NCAA LogoSomebody had to do it. Mark Emmert and company have clearly lost control and were sitting back content to watch the whole of the NCAA be thrown into disarray.  Thankfully, the NCAA Board of Directors stepped in to overrule the president’s office and grant the autonomy that the Power Five schools started out requesting and ended up demanding.

Guys like Mike Slive and Jim Delany do not resort to outright threats very often.  They don’t have to. Their position and personal status demand respect from anyone paying attention to what is going on in college athletics today. Slive is the Commissioner of the SEC and Delany that of the Big Ten. Two of the five schools that make up what has now become known as the Power Five.

They asked for the autonomy to govern their conference as they see fit and not have to go running to the NCAA for answers and solutions that have become more and more dated and unhelpful in addressing the problems existing for today’s student athletes. However, Emmert’s office did everything to block that autonomy right up until his own Board of Directors overruled him and let the big conferences have their way.

### TASKS FOR THIS EXERCISE
1 - Copy from the NCAA passage, starting at the words "NCAA LogoSomebody had" and stopping after "the Power Five.".
2 - Answer these questions using the NCAA passage:
(a) Which body stepped in to overrule the president's office?
(b) Of which conference is Mike Slive the Commissioner?
(c) What did the big conferences ask for the autonomy to do?

### STORED RECORDS
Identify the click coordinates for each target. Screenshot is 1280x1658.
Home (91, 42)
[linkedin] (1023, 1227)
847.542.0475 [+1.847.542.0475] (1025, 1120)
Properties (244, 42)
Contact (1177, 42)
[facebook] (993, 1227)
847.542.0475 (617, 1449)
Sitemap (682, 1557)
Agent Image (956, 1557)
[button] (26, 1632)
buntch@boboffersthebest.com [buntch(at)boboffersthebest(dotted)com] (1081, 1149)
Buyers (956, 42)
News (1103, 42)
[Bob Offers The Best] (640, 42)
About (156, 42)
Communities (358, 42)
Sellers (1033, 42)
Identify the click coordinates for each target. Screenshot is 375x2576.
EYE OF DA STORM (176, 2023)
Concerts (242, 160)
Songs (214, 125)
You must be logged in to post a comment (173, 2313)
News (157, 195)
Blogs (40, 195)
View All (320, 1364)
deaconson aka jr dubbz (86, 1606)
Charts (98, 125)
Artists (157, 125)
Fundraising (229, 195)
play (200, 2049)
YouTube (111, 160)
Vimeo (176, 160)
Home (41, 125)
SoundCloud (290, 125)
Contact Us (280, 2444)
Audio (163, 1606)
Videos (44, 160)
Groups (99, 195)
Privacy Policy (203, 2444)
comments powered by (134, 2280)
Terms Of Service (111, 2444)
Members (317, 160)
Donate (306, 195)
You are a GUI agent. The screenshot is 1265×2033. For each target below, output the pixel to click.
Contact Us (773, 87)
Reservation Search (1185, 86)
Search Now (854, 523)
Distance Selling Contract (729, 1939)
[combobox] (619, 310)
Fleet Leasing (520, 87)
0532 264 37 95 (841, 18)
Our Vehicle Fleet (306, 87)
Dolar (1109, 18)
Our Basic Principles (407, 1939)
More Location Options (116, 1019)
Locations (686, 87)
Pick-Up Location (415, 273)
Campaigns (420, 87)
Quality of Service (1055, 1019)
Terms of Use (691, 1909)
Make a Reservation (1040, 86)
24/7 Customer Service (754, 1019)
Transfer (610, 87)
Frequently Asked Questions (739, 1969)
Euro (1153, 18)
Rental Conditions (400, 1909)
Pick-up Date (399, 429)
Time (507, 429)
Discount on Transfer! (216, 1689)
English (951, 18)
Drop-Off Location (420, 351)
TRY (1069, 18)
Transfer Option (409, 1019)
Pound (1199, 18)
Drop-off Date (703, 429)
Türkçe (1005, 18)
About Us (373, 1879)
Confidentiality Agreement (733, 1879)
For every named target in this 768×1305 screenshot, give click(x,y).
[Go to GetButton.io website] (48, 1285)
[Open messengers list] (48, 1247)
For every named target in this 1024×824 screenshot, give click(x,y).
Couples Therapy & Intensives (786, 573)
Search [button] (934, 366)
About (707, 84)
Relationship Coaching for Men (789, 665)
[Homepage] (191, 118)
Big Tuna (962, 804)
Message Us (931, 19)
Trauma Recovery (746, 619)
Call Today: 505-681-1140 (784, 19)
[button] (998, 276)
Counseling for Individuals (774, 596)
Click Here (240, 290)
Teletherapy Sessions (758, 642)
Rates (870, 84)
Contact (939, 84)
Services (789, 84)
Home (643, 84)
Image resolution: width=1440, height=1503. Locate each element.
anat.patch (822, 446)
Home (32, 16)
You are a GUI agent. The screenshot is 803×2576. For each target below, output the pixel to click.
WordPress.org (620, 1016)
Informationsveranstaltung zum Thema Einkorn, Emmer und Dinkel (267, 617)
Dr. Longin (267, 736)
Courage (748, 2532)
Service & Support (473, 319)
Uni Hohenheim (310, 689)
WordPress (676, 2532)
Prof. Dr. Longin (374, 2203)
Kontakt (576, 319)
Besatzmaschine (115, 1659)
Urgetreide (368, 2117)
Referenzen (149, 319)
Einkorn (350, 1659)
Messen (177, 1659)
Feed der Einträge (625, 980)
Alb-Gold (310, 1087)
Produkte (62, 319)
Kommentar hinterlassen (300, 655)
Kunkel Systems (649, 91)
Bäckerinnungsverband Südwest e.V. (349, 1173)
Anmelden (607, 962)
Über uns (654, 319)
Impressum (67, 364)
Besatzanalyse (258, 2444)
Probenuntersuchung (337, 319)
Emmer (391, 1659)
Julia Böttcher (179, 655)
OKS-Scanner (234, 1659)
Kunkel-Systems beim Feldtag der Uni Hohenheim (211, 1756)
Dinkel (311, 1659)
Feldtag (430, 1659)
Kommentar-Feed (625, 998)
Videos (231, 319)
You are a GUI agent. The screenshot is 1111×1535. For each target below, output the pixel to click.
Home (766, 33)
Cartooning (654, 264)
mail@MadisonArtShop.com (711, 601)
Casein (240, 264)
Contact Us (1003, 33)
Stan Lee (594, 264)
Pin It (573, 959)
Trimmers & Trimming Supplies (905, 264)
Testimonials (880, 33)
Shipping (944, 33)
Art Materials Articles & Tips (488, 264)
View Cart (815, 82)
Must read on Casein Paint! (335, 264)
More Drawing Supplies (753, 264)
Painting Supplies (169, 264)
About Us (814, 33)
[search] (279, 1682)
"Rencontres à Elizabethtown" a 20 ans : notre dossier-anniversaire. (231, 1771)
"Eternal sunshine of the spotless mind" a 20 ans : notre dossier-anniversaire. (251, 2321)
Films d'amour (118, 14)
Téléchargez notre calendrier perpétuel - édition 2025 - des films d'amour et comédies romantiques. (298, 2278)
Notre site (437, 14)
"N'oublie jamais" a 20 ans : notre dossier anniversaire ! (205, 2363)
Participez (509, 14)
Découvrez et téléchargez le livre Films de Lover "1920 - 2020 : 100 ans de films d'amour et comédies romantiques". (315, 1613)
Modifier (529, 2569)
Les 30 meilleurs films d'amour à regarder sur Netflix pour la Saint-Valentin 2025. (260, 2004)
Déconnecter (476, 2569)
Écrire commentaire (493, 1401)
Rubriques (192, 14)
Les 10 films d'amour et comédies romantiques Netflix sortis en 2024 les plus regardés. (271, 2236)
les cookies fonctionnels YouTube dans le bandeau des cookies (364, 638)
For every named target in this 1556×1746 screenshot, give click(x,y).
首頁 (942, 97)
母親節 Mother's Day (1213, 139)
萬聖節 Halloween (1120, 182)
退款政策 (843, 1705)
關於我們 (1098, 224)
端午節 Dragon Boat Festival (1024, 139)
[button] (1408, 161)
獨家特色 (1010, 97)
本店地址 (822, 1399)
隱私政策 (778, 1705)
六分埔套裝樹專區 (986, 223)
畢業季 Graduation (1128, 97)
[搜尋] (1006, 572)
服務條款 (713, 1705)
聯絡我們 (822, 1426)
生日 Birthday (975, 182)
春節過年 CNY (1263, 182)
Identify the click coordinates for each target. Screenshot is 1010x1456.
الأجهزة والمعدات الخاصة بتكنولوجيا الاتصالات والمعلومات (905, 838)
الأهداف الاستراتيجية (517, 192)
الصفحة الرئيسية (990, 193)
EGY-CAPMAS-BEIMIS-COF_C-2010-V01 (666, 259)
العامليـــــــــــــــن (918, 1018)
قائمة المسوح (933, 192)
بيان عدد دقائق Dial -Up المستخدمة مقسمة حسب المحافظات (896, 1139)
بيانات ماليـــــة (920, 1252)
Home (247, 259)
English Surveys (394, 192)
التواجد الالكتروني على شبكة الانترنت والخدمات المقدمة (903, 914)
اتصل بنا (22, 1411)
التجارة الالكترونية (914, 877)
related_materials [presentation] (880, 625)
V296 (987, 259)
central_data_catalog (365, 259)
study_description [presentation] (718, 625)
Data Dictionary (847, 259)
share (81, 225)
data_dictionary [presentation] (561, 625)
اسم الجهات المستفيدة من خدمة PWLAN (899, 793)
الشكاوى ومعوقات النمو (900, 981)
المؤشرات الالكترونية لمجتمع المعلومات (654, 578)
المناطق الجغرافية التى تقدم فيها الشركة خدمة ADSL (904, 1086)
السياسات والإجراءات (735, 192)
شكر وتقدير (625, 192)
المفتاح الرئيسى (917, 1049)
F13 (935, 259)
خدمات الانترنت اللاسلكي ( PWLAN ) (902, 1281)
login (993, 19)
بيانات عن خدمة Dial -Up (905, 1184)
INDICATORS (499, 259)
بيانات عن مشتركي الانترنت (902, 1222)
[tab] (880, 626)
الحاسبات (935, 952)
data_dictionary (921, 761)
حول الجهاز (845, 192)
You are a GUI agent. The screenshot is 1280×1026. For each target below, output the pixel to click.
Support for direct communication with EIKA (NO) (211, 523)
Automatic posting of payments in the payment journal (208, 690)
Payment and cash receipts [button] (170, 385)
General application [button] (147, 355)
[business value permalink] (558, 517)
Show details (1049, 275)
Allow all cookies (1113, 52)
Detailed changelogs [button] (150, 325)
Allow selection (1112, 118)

### RESPONSES FOR EACH TASK
1 -
NCAA LogoSomebody had to do it. Mark Emmert and company have clearly lost control and were sitting back content to watch the whole of the NCAA be thrown into disarray.  Thankfully, the NCAA Board of Directors stepped in to overrule the president’s office and grant the autonomy that the Power Five schools started out requesting and ended up demanding.

Guys like Mike Slive and Jim Delany do not resort to outright threats very often.  They don’t have to. Their position and personal status demand respect from anyone paying attention to what is going on in college athletics today. Slive is the Commissioner of the SEC and Delany that of the Big Ten. Two of the five schools that make up what has now become known as the Power Five.

2 -
(a) The NCAA Board of Directors
(b) The SEC
(c) To govern their conference as they see fit, without having to go running to the NCAA for answers and solutions